Universal Postal Union
The Universal Postal Union (UPU, French: Union postale universelle), established by the Treaty of Bern of 1874, is a specialized agency of the United Nations (UN) that coordinates postal policies among member nations, in addition to the worldwide postal system. The UPU contains four bodies consisting of the Congress, the Council of Administration (CA), the Postal Operations Council (POC) and the International Bureau (IB). It also oversees the Telematics and Express Mail Service (EMS) cooperatives. Each member agrees to the same terms for conducting international postal duties. The UPU's headquarters are located in Bern, Switzerland.
|Formation||9 October 1874|
|Type||United Nations specialised agency|
Bishar Abdirahman Hussein
|United Nations Economic and Social Council|
|Treaty effective October 1874|
Before the establishment of the UPU, every pair of countries that exchanged mail had to negotiate a postal treaty with each other. In the absence of a treaty providing for direct delivery of letters, mail had to be forwarded through an intermediate country. Postal arrangements were complex and overlapping. In 1853, the United States had a postal treaty with Prussia, but some states in southern Germany were sending their US-bound mail through France instead. Since there was no postal treaty between the United States and France, the mail had to travel on a British or a Belgian ship. US Postmaster-General James Campbell doubted "whether ... the arrangement can be safely continued," but he saw hope in a postal treaty with Bremen that also covered the Austro-German Postal Union.:721–722
Negotiations for postal treaties could drag on for years. The United States drafted a postal treaty with France in 1852, but the two countries disagreed on how to divide the inland postage,:721 and a treaty was not signed until 1857. However, the treaty was allowed to expire. Elihu Washburne, the new US Minister to France, arrived in Paris in 1869 to find "the singular spectacle ... of no postal arrangements between two countries connected by so many business and social relations.":13–14 After Napoleon III was defeated at the Battle of Sedan, the United States became the first country to recognize the French Third Republic, an event that brought thousands of Parisians into the street shouting "Vive l'Amérique.":124 However, such sentiments did not pave the way for a postal treaty. The United States and France finally exchanged ratifications of a postal treaty in July 1874, just three months before the Universal Postal Union made the treaty unnecessary.:14:254–255 An exasperated Washburne complained, "There is no nation in the world more difficult to make treaties with than France.":13
General Postal Union
Faced with such difficulties in exchanging mail with Europe, the United States had already taken the lead in calling for improvements to international mail arrangements. United States Postmaster General Montgomery Blair called for an International Postal Congress in 1863. Meeting in Paris, the delegates laid down some general principles for postal cooperation but failed to come to an agreement.
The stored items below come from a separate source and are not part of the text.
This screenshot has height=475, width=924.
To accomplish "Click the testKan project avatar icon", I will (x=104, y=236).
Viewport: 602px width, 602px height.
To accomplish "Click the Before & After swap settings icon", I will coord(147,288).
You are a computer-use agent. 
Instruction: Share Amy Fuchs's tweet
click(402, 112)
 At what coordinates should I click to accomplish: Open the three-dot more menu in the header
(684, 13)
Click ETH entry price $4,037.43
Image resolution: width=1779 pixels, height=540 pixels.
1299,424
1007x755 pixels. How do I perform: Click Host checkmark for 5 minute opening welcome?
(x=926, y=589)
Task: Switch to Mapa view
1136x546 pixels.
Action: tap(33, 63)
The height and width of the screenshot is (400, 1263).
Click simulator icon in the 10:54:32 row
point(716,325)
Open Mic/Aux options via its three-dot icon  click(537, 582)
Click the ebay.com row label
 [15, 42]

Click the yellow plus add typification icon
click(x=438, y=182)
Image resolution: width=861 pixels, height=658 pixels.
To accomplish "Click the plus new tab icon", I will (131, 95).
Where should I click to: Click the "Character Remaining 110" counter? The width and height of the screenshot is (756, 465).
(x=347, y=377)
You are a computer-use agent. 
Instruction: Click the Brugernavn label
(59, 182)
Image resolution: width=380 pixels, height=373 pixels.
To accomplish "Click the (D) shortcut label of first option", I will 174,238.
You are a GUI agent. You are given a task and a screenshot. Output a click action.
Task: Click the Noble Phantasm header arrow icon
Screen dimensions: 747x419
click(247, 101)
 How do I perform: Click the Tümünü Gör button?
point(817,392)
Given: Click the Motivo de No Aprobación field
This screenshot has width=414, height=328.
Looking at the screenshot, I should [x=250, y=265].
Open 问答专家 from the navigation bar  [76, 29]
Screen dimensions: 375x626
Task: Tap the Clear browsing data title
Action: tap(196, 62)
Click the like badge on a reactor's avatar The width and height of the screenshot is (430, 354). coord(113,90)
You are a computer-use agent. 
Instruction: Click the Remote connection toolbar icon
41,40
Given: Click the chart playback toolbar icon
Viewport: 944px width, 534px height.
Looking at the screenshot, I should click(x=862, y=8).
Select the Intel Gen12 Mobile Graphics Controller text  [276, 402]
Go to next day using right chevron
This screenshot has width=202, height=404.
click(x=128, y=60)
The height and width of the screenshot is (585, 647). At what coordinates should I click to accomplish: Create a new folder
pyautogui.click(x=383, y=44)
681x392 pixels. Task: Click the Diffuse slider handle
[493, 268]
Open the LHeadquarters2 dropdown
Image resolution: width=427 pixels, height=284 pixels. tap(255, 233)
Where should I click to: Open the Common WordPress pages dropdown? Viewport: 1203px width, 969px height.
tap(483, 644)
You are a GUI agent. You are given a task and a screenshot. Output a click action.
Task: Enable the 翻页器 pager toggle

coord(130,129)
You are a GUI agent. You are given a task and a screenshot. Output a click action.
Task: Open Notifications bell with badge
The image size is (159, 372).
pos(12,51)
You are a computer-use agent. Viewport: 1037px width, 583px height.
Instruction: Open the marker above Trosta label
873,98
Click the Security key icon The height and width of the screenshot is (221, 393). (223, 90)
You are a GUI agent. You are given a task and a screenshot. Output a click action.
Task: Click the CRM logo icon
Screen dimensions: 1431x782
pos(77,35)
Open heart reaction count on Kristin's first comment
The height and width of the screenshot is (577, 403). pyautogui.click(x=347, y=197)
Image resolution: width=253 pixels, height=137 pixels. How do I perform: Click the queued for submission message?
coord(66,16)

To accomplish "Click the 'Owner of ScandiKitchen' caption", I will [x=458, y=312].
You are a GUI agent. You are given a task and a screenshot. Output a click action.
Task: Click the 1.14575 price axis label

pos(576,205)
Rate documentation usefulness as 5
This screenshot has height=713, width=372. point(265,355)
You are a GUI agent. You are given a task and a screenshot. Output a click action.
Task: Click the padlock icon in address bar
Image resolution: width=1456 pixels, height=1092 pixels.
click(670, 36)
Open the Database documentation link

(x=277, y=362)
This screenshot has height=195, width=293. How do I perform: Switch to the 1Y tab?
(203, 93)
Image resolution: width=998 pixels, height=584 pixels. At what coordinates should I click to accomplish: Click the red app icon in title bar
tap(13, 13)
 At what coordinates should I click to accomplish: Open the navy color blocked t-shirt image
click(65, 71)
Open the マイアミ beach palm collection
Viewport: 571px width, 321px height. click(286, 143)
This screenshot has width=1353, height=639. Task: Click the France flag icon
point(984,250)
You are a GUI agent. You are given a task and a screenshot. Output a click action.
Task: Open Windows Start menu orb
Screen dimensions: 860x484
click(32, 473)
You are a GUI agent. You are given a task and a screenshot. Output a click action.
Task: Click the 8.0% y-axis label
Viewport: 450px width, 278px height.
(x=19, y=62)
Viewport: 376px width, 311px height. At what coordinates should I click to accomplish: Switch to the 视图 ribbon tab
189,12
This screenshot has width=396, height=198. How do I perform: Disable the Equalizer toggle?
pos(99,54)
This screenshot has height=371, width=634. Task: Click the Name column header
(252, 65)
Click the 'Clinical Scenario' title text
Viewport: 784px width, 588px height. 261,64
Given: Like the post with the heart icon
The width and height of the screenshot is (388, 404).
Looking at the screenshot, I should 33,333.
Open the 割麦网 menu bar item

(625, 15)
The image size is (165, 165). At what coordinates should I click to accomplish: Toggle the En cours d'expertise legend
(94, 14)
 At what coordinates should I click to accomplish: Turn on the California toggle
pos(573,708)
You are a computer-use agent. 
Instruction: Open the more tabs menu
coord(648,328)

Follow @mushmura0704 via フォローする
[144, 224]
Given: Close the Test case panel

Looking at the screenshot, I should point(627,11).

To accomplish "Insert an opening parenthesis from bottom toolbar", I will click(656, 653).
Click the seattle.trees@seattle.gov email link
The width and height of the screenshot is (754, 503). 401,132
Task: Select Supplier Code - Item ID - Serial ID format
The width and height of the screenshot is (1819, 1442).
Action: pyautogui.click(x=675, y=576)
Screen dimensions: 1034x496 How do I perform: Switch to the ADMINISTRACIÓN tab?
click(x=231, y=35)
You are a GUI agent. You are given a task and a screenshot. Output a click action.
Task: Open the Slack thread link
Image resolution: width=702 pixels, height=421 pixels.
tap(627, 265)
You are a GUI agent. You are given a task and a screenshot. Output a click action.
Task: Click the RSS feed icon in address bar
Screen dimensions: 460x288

The German victory in the Franco-Prussian War cleared away the obstacles to a postal union. After defeating Napoleon III in 1870, the North German Confederation and the South German states united to form the German Empire. The German Reichspost established a uniform set of postage rates and regulations for the new country, but the uniformity ended at the German border. Different amounts of postage were required to mail a letter from Berlin to New York, depending on which ship carried the letter across the Atlantic Ocean. To bring order to the system of international mail, German Postmaster-General Heinrich von Stephan called for another International Postal Congress in 1874.
The treaty provided that:
- There should be a uniform flat rate to mail a letter anywhere in the world
- Postal authorities should give equal treatment to foreign and domestic mail
- Each country should retain all money it has collected for international postage.
One important result of the Treaty was that it was no longer necessary to affix postage stamps of countries that a mailpiece passed through in transit. The UPU provides that stamps from member nations are accepted along the entire international route.
The Treaty of Bern had been signed by 21 countries, 19 of which were located in Europe. After the General Postal Union was established, its membership grew rapidly as other countries joined. At the second Postal Union Congress in 1878, it was renamed the Universal Postal Union.
French was the sole official language of the UPU until English was added as a working language in 1994. The majority of the UPU's documents and publications – including its flagship magazine, Union Postale – are available in the United Nations' six official languages French, English, Arabic, Chinese, Russian, and Spanish.
Toward the end of the 19th century, the UPU issued rules concerning stamp design, intended to ensure maximum efficiency in handling international mail. One rule specified that stamp values be given in numerals, as denominations written out in letters were not universally comprehensible. Another required member nations to use the same colors on their stamps issued for post cards (green), normal letters (red) and international mail (blue), a system that remained in use for several decades.
After the foundation of the United Nations, the UPU became a specialized agency of the UN in 1948. It is currently the third oldest international organization after the Rhine Commission and the International Telecommunication Union.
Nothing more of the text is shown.